There’s been a lot of news about overeating. Stories claiming that we eat way too much fat and don’t get nearly enough exercise. Seems that the entire health community is concerned about extra baggage, love handles, and hearts totally surrounded by gargantuan lumps of fatty tissue while laboriously pumping calorie-laden blood through cholesterol-encrusted veins and arteries. Well, we have one word for those self-appointed liberal do-gooders that want us to skip the chocolate malts, french fries and pork rinds in favor of lettuce and soy burgers.

Buzz off!

We’re tired of all those nasty remarks about how we’re going to need our own zip code when we try to purchase hill seats for Jimmy Buffett. We’re sick of those snide comments about needing two seats for Iron Maiden – one for each buttock. And we’re fed up with those asinine observations about how we’re, well, fed up.

It’s time to take what’s ours, people! And we’re going to start with this Web site. Let the word go out to near and far. From now on is a thin-free zone!

That’s right! We’re the bards of lard and we’re taking the bull by the horns. We’re putting all our eggs into one basket and we’re going for the entire enchilada by saying fat is beautiful, weight is great, blubber is for lovers and portly is courtly. No matter if you’re a fan of Will Bernard, Bruce Cockburn or The Dead, if you’re stout, you’re what it’s about. Make no mistake about it. We’re proud, yet humble, to be your corpulent corporate concert Web site.

So, you wanna grab the chips and hunker down with the new dates for The Rippingtons feat.

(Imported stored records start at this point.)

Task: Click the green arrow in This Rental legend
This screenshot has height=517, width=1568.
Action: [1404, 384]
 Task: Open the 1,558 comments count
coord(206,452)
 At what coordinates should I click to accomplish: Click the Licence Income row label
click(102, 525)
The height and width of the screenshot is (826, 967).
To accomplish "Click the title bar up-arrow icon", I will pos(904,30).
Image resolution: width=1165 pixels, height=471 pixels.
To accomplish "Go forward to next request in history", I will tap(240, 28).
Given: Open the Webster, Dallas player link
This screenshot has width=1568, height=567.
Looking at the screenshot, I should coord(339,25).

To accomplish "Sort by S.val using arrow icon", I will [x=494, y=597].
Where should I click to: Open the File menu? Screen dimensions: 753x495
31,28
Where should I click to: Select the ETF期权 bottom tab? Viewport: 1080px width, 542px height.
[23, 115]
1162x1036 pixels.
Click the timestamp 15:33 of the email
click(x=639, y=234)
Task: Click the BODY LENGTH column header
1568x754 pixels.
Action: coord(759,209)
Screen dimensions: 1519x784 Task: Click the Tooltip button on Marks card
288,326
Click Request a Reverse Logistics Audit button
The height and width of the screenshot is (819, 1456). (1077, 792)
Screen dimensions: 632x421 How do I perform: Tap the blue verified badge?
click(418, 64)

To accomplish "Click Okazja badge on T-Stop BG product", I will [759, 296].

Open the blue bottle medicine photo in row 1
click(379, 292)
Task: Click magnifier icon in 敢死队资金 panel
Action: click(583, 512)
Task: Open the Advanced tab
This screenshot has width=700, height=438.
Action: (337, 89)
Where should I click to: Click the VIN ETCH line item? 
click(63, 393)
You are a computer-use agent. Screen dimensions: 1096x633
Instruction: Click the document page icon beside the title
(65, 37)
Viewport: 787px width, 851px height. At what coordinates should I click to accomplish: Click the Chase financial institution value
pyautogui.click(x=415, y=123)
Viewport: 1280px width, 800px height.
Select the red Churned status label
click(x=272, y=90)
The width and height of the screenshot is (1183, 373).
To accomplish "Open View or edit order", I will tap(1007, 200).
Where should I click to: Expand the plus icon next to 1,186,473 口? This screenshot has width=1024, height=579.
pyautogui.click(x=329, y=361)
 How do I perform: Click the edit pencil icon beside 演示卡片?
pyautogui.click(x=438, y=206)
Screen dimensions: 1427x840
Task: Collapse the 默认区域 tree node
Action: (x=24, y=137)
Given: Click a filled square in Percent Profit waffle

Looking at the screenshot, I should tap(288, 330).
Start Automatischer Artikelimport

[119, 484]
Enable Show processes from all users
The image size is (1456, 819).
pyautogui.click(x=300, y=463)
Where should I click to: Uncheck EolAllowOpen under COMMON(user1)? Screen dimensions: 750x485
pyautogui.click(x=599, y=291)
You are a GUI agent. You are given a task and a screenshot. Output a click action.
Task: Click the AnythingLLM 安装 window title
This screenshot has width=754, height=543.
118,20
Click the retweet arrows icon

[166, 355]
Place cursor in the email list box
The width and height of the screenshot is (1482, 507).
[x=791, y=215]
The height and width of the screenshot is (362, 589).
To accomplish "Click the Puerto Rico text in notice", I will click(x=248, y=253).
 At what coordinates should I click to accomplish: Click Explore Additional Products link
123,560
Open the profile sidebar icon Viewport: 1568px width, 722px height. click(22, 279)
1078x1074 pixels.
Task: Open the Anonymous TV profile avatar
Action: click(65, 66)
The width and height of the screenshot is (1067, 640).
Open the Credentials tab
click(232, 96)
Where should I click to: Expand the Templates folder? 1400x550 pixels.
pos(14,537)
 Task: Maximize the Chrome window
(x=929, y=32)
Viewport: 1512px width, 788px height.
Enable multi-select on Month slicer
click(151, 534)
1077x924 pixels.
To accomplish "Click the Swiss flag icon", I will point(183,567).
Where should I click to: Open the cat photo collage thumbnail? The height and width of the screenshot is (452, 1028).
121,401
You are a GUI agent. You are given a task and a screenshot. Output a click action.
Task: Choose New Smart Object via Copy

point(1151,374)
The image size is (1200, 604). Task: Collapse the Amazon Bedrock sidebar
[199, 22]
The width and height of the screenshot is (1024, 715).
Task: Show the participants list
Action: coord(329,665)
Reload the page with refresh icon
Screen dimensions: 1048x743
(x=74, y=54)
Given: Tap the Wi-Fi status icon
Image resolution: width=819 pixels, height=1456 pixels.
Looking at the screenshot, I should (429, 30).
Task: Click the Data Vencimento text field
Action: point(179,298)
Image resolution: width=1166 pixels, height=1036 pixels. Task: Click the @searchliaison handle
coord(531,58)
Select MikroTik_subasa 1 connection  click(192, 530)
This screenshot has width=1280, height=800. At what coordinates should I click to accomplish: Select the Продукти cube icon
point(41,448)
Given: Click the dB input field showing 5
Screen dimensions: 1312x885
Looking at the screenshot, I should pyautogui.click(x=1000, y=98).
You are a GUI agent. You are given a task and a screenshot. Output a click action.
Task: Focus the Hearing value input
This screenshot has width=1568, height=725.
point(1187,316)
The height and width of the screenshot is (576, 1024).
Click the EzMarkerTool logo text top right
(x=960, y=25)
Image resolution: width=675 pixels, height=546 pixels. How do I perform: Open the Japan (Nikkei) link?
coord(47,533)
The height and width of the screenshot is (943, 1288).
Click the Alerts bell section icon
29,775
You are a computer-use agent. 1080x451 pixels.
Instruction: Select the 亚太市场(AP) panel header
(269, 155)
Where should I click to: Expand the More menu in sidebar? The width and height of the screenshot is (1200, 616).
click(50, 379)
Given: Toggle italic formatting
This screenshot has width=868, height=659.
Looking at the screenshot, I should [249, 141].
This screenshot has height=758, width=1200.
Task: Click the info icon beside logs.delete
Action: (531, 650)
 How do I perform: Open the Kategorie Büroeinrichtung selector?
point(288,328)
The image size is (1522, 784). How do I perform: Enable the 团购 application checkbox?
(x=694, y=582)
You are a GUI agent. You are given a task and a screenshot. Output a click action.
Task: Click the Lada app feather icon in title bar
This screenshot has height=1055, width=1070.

Russ Freeman? No problem! You wanna get greasy and cram bacon, butter and biscuits into your mouth while looking at the routings for Blackalicious and Evanescence? No problem! Because at you can let it all hang out and be as gluttonous as you wanna be. It’s no problem!

Unless of course, you cut in front of us in line at Mickey D’s. Then there’s gonna be a problem.